Love at first sight, regret, murder and burglaries – the story of “Bonnie and Clyde” by Ivan Menchell came alive on the Lied Education Center for the Arts Studio Theatre stage.
The story of Bonnie Parker and Clyde Barrow, two doomed lovers running from the law, has been popular since the Great Depression. Unlike the depiction of Bonnie and Clyde in movies and television adaptions, the musical focuses on their love story rather than on the crimes they committed.
College of Arts and Sciences senior Natalie Hanson, who played Bonnie, said that it was fun to be part of this musical. Since the characters are from various part of Texas, she mentioned that developing and working on a Texan accent was fun.
She also talked about how it was an honor to play a historical figure, saying “we did a ton of research on the real Bonnie Parker and Clyde Barrow to get their story right.”
Heider College of Business freshman Andrew Wall, who played Clyde, said that he had great experiences being involved in musical theater in high school, so when the opportunity to continue that here at Creighton came up he jumped at it.

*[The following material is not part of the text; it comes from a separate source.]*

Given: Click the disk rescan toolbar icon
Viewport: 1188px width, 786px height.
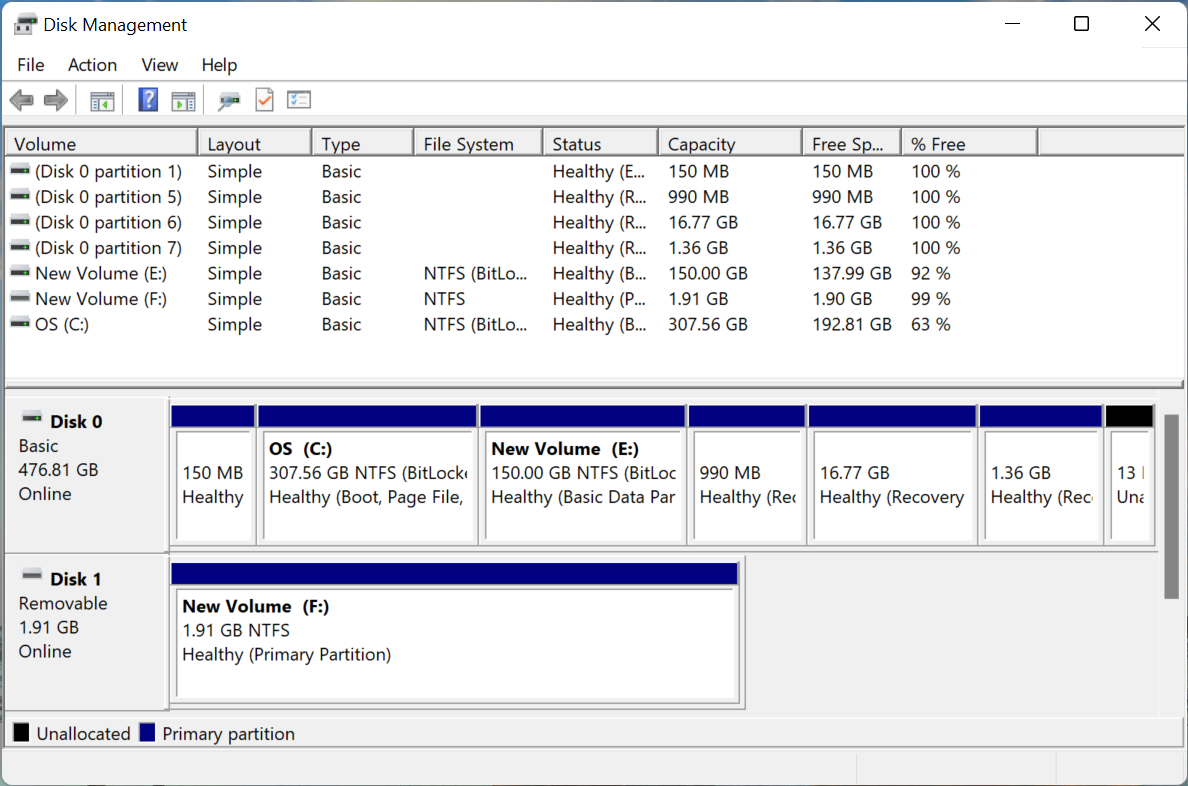Looking at the screenshot, I should (228, 99).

“I feel like I share Clyde’s drive and ambition and a bit of his rebellious side, but that’s about it where the comparison ends” he said. “One of Clyde’s main traits is his hair trigger temper, the guy was more than a little unhinged. Thankfully that is not one of the character traits we share, but it’s the fact that he’s so different that made him such a joy to portray.”
College of arts and sciences senior Oliver Alonzo played Ted Hinton, a law enforcement officer who was in love with Bonnie and was ultimately one of the officers that killed her and Clyde.
Alonzo said that Creighton’s version of the musical is different from other ones due to the use of projectors.
“Art can be a powerful tool to make a statement and this is a show that does that,” he said.
The three students also emphasized how the crew and the director, Amy Lane, did an amazing job on this play.
“They did a great job of creating the different spaces that were very fluid, and they made it really easy for the cast to just walk into the existing spaces,” Alonzo said.